FILE PHOTO: The German share price index DAX graph is pictured at the stock exchange in Frankfurt, Germany, March 12, 2019. REUTERS/Staff
March 22, 2019
By Virginia Furness and Dhara Ranasinghe
LONDON (Reuters) – Germany’s 10-year bond yield dived below zero percent on Friday for the first time since October 2016, as a survey showing German manufacturing contracted for a third straight month fueled fears about a widespread European slowdown.
Those concerns were exacerbated when the U.S. manufacturing sector flash Purchasing Managers’ Index (PMI) came in below estimates, triggering an inversion of the U.S. bond yield curve for the first time since 2007.
In a session of eye-popping moves across major bond markets, Germany’s 10-year bond yield slid over 6 basis points to minus 0.032 percent, its lowest since October 2016.
French and Dutch long-dated bond yields hit their lowest since 2016, British gilt yields fell to their lowest since September 2017 and the 10-year U.S. Treasury yields slid 10 bps to 14-month lows.
“We had tentative signs of a stabilization in the economic numbers and then the data came out today and it suggested there is no stabilization,” said Peter Schaffrik, global macro strategist at RBC Capital Markets in London.
IHS Markit’s flash composite Purchasing Managers’ Index measuring activity in German services and manufacturing, which together account for more than two-thirds of the economy, fell to 51.5 in March, its lowest reading since June 2013.
The broader euro zone PMI meanwhile showed that businesses across the 19-country currency bloc have performed much worse than expected this month.
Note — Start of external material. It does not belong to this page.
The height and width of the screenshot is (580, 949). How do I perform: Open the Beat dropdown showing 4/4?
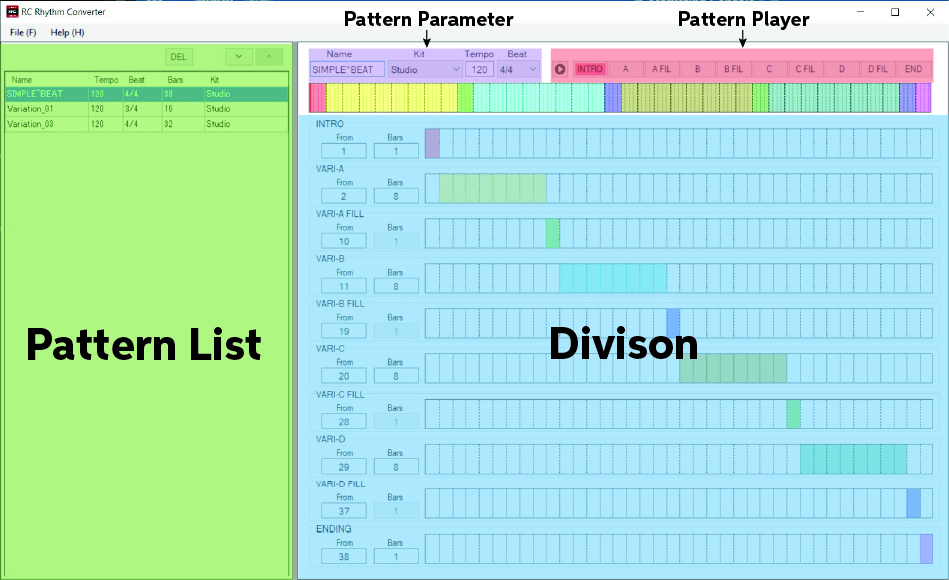518,70
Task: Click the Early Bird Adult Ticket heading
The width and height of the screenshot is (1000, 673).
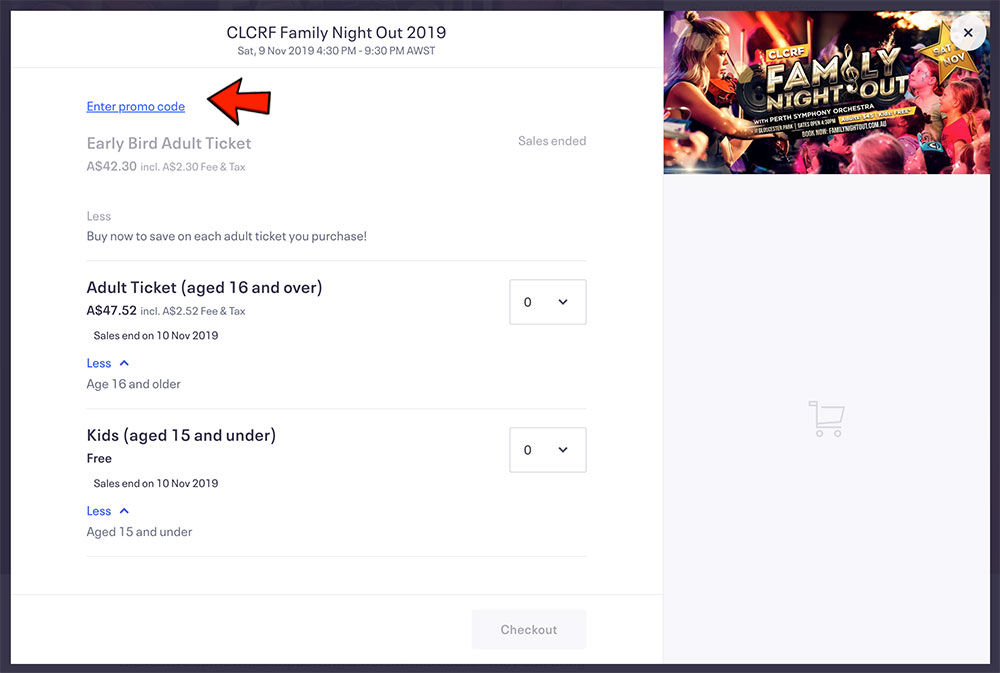Action: tap(169, 143)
“The narrative behind it isn’t a big surprise … But the size of the surprise is fairly material. These things happen very rarely, and the surprise is what matters the most for market activity,” said Antoine Bouvet, rates strategist at Mizuho.
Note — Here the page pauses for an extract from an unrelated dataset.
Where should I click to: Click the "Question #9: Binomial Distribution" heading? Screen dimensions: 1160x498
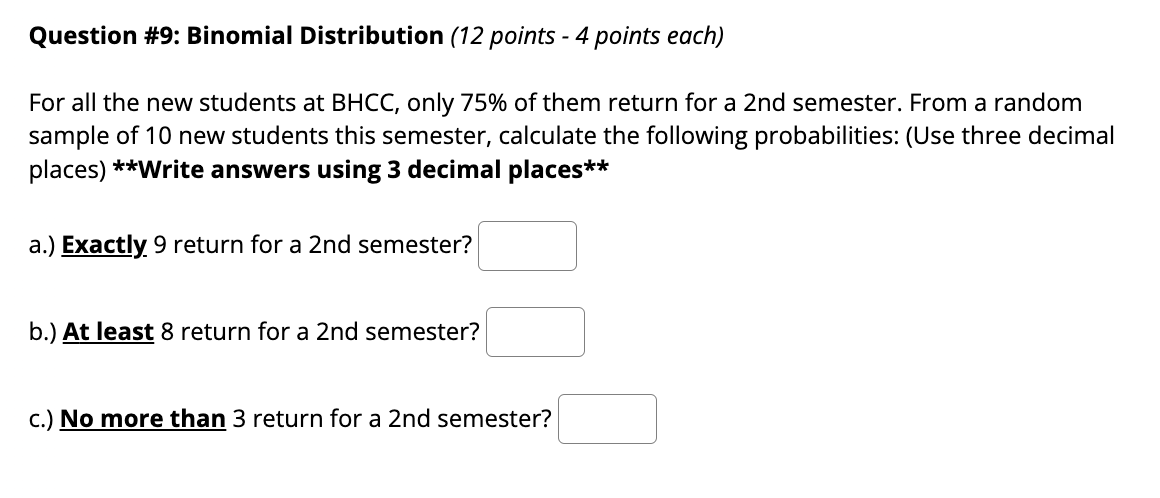tap(236, 36)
The bleak data comes after the U.S. Federal Reserve this week abandoned its projections for a rate hike this year and as Brexit uncertainty has grown, bolstering demand for safe-haven assets.
The ripple effects were felt across markets.
The euro fell 0.9 percent to below $1.13, while Europe’s STOXX 600 index tumbled 1 percent. Italian bond yields rose as a “risk-off” mood gripped investors.
In a worrying sign for the European Central Bank, its favored market gauge of long-term inflation expectations fell to 1.4169 — down almost 6 bps from Thursday’s closing levels to its lowest since 2016.
Concern about growing recession risks was highlighted by the move in the U.S. bond yield curve. The gap between three-month Treasury bills and 10-year note yields inverted on Friday for the first time since 2007.
In France and Germany, 30-year bond yields slid almost 10 bps each as investors moved up the government bond curve in the hope of getting some yield. They were set for their biggest daily falls since 2016.
Germany’s 10-year yield last hit zero percent on Oct. 21, 2016, when ECB chief Mario Draghi dispelled market concerns about tapering and said the ECB remained committed to its now-ended asset purchase program. Bund yields below zero percent show investors are willing to pay the German government to hold its long-term debt, seen among the safest of assets.
“We think Bund yields can now certainly revisit the minus 0.15 percent area which refocuses investor concerns about the growth trajectory,” said Rabbani Wahhab, senior fixed income fund manager at London and Capital.